Exercise prompt:
The answer must be every entry, given again word for word.

Excerpted data:
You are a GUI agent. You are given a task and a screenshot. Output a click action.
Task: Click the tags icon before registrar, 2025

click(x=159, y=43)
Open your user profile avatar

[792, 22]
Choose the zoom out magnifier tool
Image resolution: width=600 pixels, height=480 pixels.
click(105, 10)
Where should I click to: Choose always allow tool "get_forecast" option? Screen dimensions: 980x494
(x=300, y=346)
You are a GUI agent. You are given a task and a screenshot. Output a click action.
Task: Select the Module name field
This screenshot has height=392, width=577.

The answer:
You are a GUI agent. You are given a task and a screenshot. Output a click action.
Task: Click the tags icon before registrar, 2025

click(x=159, y=43)
Open your user profile avatar

[792, 22]
Choose the zoom out magnifier tool
Image resolution: width=600 pixels, height=480 pixels.
click(105, 10)
Where should I click to: Choose always allow tool "get_forecast" option? Screen dimensions: 980x494
(x=300, y=346)
You are a GUI agent. You are given a task and a screenshot. Output a click action.
Task: Select the Module name field
This screenshot has height=392, width=577.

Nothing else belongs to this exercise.